Where the two books correlate ( and what is agreed amongst historians unanimously) is that Katherine is seen in middle age as being religiously fervent, obstinate about being Queen and that she thinks she is Henry’s wife till she dies, though he had in reality discarded her cruelly, divorced her, married Anne Boleyn and had Princess Elizabeth. He is also known to have been frustrated beyond endurance at Katherine’s obstinacy and letters. He was cruel to her because of that and also cruel to Mary and kept them separate because he was fearful of Katherine psychologically and politically manipulating teenage Mary.

Anne Boleyn is always portrayed through Katherine of Aragon’s eyes as her pernicious lady in waiting, having and losing her hold on Henry and being the sole cause of Katherine and her daughter Princess Mary’s downfall, ill-treatment and the breaking of the country away from Catholicism.

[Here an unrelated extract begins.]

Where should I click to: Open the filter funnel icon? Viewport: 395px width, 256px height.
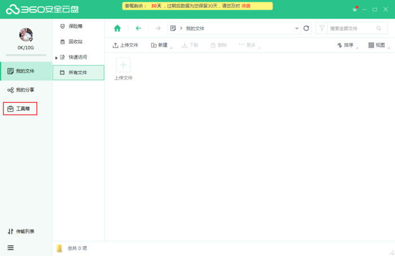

Alison Weir is more sentimental about Katherine loving Henry to her death whereas, if I remember correctly, in Elizabeth Chadwick’s book Katherine uses sentimental words simply to win back her position as queen and be with Henry, rather than real feelings of love.

There is a dark side to Katherine’s character that comes across. Not only her willingness to be a martyr, but more chillingly make her only child Mary into a martyr for her mother’s cause too and obstruct Henry from having a male heir once she was aware that she was too old to give him more children. She simply didn’t grasp primogeniture in England and thought Mary could be a queen in her own right at that time in the same way her mother Queen Isabela of Castile was.

Katherine’s behaviour was her downfall in the end and I believe (even though it was a different set of values those days) that she could have lived more comfortably, lived longer to see Anne’s downfall and had been allowed to see her daughter Mary had she divorced gracefully or gone into a convent as Henry had wanted her to do. After all Anne of Cleaves a few years later divorced gracefully and had a generous settlement as a result of her flexibility and lived comfortably because she was not stubborn as Katherine ( and also didn’t love Henry or was fervent to be Queen of England). So it can’t be a ‘Tudor lady mind-set’ that made Katherine as stubborn as she was. It’s highly likely she was so stubborn because of her parental and environmental programming in Isabella and Ferdinand’s courts back in Spain. She was programmed to be ‘Katherine the Great’ and not being queen as a result of divorce was not part of the psychological programming. It’s possible she did love Henry. She was married to him the longest (more than 20 years) and saw him at his best in youth and optimism. All the other queens got Henry at his infamous worst.